The result should be an exact copy of only the lines from the one with "The image size is (1313, 731)." through the last line of the data below, with pictures omitted.

[Extracted records]

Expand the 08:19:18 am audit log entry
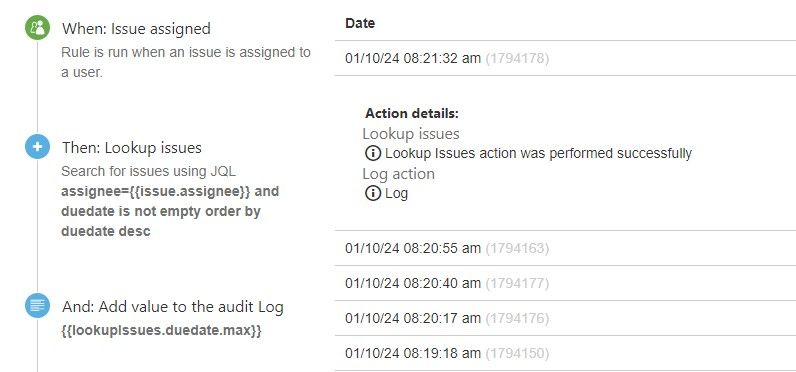Screen dimensions: 796x372 click(x=566, y=353)
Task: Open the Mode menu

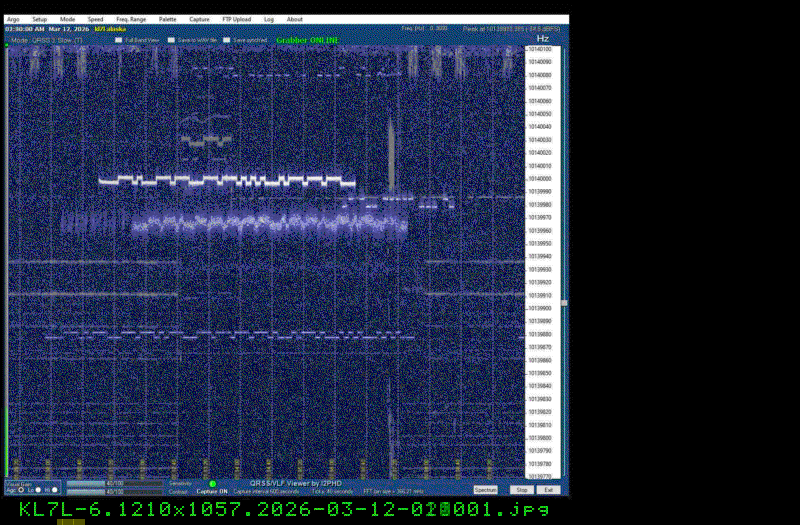Action: 67,19
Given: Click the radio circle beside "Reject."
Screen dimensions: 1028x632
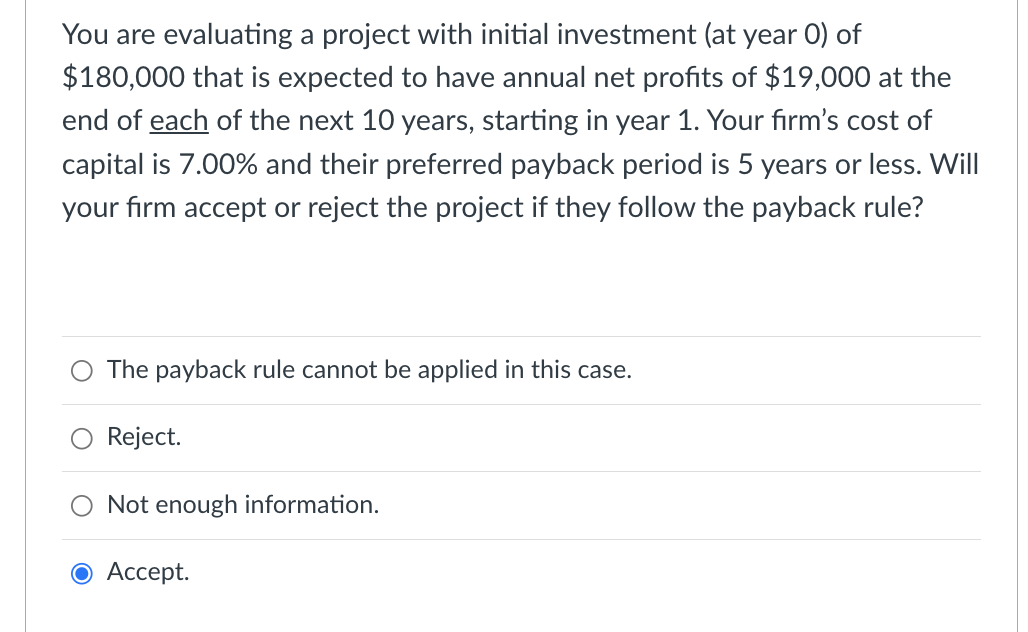Looking at the screenshot, I should (82, 437).
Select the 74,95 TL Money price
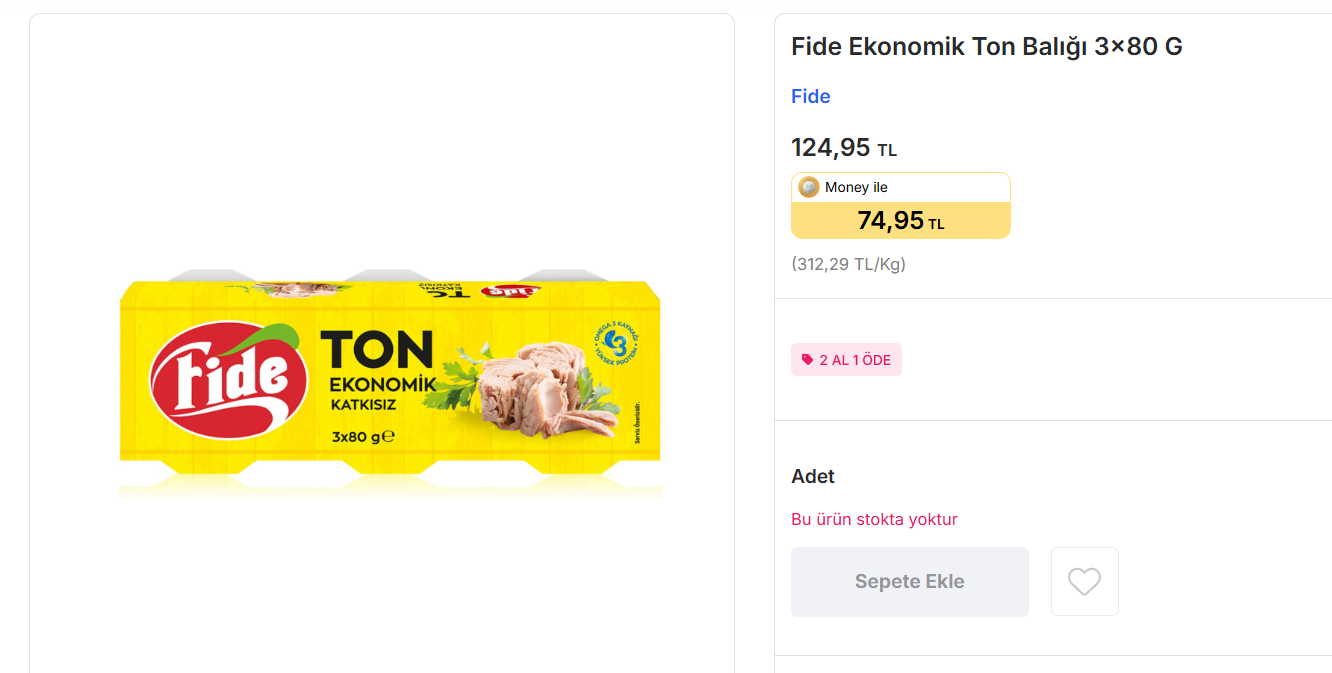The width and height of the screenshot is (1332, 673). pyautogui.click(x=900, y=221)
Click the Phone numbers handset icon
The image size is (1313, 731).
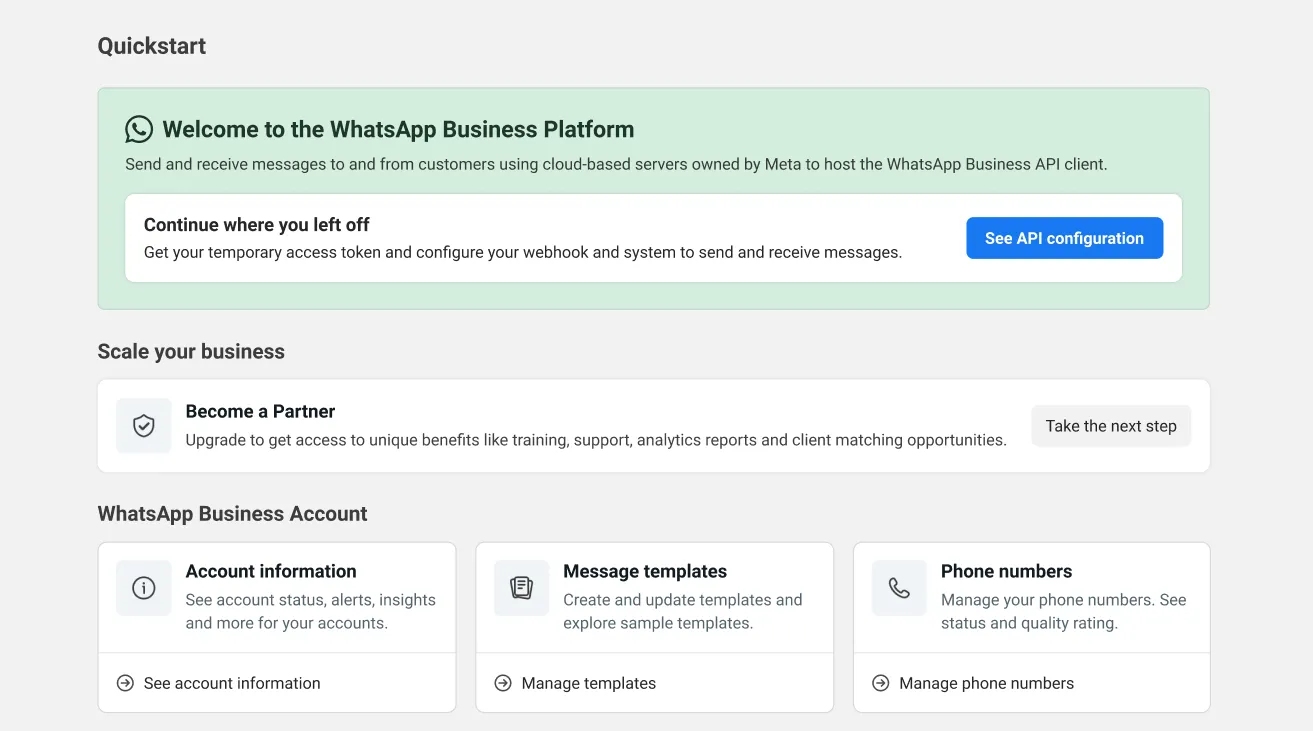899,588
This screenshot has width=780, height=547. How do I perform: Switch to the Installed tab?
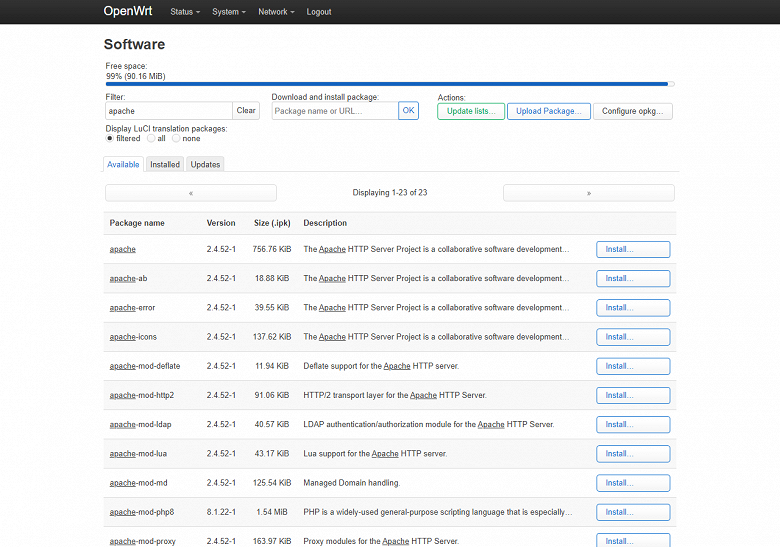[165, 164]
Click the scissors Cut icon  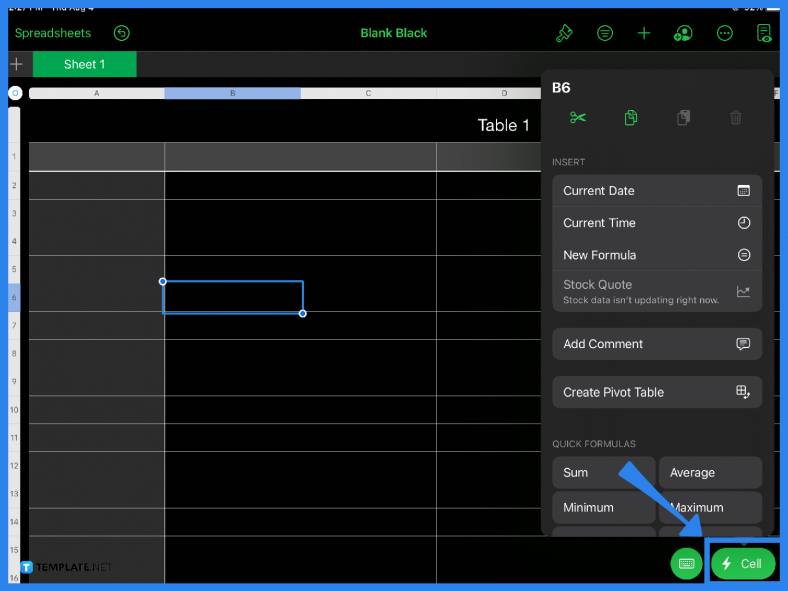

[/Extracted records]

Exercise answer:
The image size is (1313, 731).
899,588
This screenshot has width=780, height=547. How do I perform: Switch to the Installed tab?
[165, 164]
Click the scissors Cut icon  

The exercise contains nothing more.